━━━ Provided material ━━━

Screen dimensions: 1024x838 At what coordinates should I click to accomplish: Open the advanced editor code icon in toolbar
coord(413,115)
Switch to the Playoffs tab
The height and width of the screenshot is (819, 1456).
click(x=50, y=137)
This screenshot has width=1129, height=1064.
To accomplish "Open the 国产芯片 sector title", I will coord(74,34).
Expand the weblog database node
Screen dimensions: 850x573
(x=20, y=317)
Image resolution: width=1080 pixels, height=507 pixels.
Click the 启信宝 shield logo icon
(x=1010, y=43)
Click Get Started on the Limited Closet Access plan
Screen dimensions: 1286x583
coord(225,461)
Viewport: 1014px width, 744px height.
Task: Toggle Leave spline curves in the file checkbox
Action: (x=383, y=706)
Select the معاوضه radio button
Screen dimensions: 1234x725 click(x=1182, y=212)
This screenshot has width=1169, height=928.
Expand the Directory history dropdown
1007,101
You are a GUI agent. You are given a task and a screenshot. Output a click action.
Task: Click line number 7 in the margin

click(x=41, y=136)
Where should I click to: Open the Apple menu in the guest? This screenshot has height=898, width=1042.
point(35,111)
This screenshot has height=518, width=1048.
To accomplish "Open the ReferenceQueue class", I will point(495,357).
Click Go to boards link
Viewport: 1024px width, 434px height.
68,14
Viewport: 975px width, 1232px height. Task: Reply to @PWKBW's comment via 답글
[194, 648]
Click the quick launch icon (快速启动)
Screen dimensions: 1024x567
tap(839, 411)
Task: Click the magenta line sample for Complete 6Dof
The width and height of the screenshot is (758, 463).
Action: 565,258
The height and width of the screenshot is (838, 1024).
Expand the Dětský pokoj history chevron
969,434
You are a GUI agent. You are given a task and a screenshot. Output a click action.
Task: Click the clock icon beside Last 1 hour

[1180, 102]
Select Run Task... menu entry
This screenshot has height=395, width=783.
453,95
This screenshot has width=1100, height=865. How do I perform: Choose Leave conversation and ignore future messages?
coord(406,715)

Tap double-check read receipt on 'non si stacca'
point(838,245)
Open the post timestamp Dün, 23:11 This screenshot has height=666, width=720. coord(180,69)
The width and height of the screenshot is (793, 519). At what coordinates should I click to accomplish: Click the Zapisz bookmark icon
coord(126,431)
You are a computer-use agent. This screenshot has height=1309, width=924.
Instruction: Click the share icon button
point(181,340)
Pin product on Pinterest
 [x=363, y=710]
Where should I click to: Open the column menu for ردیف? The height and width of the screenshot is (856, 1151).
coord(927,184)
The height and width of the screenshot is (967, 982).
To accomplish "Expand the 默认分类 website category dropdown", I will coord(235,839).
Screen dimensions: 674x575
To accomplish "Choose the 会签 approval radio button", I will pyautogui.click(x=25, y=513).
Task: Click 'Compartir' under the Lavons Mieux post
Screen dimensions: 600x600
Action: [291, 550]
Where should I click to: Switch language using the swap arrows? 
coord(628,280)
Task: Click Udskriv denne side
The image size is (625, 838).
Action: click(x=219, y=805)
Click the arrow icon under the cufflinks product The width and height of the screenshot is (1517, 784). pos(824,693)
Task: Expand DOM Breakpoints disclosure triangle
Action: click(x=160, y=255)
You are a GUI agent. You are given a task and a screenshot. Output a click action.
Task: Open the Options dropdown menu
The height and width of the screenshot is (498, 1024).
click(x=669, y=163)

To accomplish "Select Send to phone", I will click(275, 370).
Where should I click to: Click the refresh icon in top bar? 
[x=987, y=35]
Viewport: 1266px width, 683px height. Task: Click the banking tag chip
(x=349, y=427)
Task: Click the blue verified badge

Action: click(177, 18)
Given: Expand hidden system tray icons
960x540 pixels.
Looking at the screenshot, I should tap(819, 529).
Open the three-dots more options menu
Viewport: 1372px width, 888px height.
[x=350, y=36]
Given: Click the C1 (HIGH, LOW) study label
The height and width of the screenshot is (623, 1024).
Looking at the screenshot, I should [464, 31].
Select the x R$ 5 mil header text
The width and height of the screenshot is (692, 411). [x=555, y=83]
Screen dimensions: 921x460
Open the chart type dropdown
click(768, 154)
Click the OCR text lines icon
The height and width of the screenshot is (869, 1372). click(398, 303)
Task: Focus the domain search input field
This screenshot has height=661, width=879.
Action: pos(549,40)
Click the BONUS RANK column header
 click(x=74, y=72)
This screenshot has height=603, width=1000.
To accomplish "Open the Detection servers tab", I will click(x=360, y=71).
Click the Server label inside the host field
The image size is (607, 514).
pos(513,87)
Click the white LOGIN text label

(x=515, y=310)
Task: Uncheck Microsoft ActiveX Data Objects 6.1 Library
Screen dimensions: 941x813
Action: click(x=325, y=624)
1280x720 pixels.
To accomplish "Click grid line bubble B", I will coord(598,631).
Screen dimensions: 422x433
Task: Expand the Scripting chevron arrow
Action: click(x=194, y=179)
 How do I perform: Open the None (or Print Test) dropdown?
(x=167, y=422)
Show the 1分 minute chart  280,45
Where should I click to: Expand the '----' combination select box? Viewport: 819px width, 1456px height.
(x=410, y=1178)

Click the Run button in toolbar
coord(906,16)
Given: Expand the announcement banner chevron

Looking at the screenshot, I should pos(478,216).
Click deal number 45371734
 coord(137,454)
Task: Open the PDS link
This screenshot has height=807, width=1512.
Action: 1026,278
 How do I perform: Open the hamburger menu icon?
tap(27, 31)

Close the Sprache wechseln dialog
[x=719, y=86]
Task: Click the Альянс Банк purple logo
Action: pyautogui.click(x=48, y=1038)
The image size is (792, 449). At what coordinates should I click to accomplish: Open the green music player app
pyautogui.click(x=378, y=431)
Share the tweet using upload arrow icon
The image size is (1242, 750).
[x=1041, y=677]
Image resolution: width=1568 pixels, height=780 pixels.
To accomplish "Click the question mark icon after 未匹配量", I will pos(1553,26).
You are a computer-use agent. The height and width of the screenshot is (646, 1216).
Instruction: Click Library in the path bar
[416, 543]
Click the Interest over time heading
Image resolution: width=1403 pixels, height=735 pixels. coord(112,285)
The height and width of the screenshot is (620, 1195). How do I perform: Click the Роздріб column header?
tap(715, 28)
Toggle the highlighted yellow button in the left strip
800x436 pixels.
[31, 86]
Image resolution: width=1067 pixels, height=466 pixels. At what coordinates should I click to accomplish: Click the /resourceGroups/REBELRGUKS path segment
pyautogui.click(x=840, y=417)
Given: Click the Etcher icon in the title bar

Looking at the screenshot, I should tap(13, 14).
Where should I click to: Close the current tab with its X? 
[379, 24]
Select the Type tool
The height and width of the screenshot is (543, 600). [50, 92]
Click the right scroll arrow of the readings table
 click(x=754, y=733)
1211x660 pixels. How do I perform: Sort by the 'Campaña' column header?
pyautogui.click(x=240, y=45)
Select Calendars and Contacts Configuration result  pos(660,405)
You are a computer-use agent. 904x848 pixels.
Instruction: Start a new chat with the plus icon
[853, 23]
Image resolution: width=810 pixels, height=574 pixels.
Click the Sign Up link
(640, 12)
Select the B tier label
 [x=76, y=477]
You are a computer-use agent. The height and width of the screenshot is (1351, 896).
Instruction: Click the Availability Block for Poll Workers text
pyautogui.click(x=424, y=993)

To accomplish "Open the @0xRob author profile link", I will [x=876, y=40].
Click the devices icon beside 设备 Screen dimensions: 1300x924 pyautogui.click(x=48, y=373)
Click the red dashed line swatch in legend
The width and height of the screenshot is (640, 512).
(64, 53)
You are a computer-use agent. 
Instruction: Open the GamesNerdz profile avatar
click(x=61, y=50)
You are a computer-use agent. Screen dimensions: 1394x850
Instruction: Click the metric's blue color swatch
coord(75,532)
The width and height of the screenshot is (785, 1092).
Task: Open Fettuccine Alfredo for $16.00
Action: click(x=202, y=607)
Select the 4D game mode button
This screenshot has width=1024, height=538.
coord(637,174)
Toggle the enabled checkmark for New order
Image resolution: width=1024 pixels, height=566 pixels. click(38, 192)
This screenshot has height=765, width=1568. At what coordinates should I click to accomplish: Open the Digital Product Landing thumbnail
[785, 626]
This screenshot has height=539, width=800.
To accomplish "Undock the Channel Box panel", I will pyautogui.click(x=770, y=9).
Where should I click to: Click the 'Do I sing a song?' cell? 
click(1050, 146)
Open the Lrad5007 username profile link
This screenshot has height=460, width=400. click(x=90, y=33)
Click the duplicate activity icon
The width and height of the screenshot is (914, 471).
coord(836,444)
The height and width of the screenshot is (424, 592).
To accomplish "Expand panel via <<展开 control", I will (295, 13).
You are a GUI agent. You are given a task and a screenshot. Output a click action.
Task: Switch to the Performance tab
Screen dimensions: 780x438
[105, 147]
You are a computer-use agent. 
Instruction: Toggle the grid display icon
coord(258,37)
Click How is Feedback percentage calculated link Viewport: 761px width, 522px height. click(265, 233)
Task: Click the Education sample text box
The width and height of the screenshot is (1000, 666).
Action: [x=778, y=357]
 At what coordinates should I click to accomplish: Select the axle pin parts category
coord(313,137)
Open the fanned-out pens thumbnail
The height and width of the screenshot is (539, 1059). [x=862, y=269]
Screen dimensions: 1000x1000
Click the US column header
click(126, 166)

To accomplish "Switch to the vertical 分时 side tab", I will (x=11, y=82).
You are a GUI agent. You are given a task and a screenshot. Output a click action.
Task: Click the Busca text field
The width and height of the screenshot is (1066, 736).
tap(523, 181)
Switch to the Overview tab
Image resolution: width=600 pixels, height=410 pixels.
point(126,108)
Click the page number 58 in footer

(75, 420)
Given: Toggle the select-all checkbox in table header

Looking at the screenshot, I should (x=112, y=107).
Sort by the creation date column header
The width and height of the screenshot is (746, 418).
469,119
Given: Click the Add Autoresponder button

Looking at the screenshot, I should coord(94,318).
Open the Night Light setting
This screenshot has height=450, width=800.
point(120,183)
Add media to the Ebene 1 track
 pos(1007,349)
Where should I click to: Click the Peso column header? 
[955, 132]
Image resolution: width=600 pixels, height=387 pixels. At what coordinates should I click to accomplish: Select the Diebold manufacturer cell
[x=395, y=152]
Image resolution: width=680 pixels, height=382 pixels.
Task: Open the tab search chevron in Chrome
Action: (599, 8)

━━━

What the task asks -
Find the lines above holding the word "computer" and show them.

Written solution -
You are a computer-use agent. This screenshot has height=1309, width=924.
You are a computer-use agent. The height and width of the screenshot is (646, 1216).
You are a computer-use agent. 904x848 pixels.
You are a computer-use agent. The height and width of the screenshot is (1351, 896).
You are a computer-use agent. 
You are a computer-use agent. Screen dimensions: 1394x850
You are a computer-use agent. 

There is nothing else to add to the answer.